In their recent post for Health Affairs Blog, David Farber, Preeya Noronha Pinto, Arthur Caplan, and Alison Bateman-House claim these state laws “create false expectations” because “[f]ederal preemption laws prevent states from creating workarounds” like Right to Try.

But federal regulations that violate constitutional liberties can never trump state laws. The U.S. Constitution provides a floor of protection for individual rights, not a ceiling. Father of the Constitution James Madison wrote that our system of federalism provides “a double security . . . to the rights of the people.” In other words, the 50 states serve as shields for individual rights that the federal government fails to protect. States can harness these tools to protect the most personal, intimate right of all — the right to try to save one’s life.

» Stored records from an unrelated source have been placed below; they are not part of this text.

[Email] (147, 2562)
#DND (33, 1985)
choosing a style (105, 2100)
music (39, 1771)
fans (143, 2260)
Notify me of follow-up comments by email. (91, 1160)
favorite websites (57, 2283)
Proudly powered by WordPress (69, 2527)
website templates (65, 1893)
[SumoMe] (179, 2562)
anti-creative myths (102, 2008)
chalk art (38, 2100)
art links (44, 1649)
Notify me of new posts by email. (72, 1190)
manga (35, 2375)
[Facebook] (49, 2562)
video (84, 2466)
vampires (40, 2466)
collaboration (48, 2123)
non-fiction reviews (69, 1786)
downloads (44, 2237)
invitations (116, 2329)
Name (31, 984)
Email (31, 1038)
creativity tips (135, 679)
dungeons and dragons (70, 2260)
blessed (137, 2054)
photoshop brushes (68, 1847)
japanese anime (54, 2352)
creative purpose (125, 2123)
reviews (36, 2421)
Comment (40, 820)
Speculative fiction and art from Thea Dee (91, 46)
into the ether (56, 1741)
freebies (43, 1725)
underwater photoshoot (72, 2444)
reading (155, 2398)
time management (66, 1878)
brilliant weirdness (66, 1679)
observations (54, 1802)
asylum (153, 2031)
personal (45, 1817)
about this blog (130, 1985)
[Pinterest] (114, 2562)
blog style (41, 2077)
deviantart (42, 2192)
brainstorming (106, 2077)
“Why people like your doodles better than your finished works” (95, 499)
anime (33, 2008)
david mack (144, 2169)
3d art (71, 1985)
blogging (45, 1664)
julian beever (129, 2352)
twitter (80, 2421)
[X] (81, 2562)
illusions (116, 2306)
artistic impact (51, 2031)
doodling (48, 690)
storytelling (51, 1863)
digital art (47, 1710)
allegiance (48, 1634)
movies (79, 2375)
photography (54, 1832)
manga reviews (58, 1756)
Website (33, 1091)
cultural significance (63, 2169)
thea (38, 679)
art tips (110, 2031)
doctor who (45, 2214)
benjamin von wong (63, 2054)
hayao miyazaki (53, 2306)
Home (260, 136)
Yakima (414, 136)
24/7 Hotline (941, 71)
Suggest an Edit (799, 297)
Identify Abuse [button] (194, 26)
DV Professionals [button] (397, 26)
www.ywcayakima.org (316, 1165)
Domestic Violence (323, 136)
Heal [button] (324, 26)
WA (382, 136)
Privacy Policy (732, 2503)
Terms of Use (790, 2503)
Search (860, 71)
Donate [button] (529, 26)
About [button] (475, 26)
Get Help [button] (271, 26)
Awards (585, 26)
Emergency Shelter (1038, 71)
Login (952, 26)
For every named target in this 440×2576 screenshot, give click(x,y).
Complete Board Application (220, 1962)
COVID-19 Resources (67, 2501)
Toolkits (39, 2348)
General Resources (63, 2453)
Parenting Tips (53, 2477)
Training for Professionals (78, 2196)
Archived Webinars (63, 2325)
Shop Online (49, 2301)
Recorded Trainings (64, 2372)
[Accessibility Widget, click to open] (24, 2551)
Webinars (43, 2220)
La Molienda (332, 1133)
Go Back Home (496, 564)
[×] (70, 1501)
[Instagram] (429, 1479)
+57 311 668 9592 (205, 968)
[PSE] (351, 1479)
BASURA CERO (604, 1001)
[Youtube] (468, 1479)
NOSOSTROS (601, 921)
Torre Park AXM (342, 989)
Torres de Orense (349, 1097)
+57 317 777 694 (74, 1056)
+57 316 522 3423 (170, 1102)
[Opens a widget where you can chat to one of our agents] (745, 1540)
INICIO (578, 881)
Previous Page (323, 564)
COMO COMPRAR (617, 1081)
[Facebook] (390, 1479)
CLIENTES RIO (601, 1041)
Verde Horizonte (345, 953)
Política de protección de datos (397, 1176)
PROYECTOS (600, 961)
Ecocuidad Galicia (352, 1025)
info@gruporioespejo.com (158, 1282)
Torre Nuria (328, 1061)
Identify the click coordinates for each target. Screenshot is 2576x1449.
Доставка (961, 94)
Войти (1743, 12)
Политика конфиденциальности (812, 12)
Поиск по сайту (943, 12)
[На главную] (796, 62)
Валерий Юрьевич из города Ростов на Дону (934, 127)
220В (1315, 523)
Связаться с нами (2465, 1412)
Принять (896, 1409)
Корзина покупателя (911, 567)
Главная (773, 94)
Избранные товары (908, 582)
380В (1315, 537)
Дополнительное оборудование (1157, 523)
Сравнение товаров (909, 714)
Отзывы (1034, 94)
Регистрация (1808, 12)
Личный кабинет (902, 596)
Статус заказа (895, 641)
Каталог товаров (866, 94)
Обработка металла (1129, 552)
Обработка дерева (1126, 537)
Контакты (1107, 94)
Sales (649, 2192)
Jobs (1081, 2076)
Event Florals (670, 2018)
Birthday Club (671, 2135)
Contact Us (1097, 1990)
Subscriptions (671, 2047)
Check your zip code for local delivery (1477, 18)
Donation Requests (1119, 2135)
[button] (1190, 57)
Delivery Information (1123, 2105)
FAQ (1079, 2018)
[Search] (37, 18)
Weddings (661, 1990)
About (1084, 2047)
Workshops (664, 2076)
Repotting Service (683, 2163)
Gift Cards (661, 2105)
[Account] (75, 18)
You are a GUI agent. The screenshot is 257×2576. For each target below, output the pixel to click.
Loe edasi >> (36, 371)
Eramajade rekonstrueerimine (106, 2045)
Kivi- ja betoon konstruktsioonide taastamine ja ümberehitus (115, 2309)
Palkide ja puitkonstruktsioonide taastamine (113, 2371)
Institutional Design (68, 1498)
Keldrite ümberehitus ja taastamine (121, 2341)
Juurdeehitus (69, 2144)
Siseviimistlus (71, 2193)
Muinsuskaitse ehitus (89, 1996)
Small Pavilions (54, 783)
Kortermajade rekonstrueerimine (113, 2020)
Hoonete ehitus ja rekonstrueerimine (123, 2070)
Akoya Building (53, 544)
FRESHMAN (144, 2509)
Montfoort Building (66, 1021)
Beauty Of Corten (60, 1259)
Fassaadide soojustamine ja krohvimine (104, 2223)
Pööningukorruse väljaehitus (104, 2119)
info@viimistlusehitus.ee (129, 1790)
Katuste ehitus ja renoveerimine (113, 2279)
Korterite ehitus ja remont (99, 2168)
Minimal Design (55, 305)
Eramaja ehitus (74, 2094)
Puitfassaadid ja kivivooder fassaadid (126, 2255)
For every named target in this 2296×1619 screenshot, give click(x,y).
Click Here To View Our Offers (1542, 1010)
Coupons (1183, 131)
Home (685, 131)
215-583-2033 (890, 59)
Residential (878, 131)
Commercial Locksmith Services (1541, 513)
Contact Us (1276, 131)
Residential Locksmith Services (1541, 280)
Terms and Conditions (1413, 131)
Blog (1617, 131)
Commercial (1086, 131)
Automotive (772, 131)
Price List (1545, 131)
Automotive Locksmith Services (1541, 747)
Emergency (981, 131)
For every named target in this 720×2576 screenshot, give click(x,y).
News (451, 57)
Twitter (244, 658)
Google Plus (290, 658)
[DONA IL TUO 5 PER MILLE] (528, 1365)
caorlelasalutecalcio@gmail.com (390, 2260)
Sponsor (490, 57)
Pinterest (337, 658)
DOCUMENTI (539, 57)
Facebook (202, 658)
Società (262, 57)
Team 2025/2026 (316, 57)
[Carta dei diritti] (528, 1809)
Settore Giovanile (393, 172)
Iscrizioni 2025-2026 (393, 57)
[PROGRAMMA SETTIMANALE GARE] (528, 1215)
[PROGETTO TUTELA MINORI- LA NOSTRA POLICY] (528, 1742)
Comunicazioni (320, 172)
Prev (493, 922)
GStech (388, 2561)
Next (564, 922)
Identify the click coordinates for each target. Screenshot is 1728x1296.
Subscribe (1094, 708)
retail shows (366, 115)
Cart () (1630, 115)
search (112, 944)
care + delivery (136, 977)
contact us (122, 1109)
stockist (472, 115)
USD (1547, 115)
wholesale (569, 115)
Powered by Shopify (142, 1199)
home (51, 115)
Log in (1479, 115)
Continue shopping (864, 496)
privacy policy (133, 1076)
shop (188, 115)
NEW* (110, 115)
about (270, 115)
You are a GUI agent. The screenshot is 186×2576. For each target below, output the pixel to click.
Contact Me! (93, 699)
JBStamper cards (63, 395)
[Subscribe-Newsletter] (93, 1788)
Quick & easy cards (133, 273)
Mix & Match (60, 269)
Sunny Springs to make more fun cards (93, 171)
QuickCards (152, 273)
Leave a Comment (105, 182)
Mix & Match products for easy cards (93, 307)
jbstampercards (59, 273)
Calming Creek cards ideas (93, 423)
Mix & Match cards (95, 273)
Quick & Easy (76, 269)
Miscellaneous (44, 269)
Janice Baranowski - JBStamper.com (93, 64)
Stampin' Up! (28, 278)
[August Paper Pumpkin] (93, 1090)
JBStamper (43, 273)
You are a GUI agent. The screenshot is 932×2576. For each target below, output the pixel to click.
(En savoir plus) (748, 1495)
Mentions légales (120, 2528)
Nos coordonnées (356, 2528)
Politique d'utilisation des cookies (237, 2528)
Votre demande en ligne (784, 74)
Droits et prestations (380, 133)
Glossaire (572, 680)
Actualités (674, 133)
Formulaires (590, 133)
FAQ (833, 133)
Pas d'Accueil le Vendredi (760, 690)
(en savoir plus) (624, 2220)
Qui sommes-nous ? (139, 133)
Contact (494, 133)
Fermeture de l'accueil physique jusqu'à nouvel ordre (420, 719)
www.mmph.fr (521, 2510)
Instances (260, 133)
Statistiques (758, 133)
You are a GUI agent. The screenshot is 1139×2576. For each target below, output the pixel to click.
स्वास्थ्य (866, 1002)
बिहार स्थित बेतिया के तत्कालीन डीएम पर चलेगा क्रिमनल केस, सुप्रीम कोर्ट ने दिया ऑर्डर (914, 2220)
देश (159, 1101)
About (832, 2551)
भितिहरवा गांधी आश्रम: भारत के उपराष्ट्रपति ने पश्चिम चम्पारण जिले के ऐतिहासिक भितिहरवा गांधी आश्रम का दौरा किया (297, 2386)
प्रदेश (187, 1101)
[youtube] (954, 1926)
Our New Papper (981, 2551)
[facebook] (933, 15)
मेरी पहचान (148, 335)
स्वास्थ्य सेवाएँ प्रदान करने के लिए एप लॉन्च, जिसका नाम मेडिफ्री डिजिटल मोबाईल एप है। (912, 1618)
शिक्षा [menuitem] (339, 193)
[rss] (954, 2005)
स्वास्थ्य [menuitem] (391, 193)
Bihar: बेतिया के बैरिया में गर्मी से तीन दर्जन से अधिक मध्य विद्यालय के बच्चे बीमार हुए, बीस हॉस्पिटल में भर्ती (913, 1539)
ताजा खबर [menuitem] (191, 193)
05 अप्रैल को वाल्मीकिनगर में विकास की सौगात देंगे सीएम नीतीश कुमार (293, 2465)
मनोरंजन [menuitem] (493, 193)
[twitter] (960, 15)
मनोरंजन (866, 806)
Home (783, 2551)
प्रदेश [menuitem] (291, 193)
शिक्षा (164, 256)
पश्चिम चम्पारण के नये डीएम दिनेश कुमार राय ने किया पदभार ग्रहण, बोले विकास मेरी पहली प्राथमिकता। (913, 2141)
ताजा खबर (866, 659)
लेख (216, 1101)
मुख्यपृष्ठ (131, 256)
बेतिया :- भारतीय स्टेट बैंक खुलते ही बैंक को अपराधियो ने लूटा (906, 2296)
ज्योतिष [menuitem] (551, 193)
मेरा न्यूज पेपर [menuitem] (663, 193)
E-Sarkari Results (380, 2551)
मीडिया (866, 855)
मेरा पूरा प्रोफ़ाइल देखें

While the FDA regulates the introduction of drugs and medical devices into the market, those regulations cannot preempt state laws that preserve constitutionally protected rights, such as a person’s right to life and medical self-preservation.

Freedom Of Choice

The Constitution protects a person’s freedom of choice in medical care, including the right to refuse unwanted medical treatment and rights preserving the doctor-patient relationship. Certainly, then, it must protect a person’s decision—made in conjunction with his or her doctor—to try promising treatments that may save his life.

The Supreme Court has long recognized a person’s constitutionally protected liberty interest in his or her own medical autonomy, especially when those interests are secured by state laws. Time after time, the Court has held that states have great latitude in regulating health and safety, including medical standards, which are primarily and historically a matter of local concern.

Deference To States

The scope of a state’s inherent authority over the practice of medicine includes the authority to decide which medical procedures are acceptable to perform and to specify conditions under which a medical procedure may be lawfully performed. State Right-to-Try laws regulate conditions under which a patient is eligible for investigational drugs and a doctor may prescribe investigational treatments, if the manufacturer is willing to provide them.

Moreover, the Supreme Court has demonstrated a commitment to deferring to state solutions that protect individual rights, such as states’ powers to enact the so-called “right-to-die” laws for terminal patients, control the way criminal activity is punished within their borders, ensure marriage equality, and preserve state autonomy over health care programs.

When the terminally ill are out of time and options and presented with the associated risks, patients—not bureaucrats—should have the freedom to make the choice about what types of treatments they are willing to try, in conjunction with their doctors, families, and loved ones. Luckily for American patients, this freedom is protected not by one Constitution, but by 51.

The core of freedom is autonomy, and there is no stronger freedom than the autonomy to try to save one’s own life. Right to Try takes the most intimate, personal decisions out of hands of bureaucrats and puts them back to where they belong: with doctors and their patients.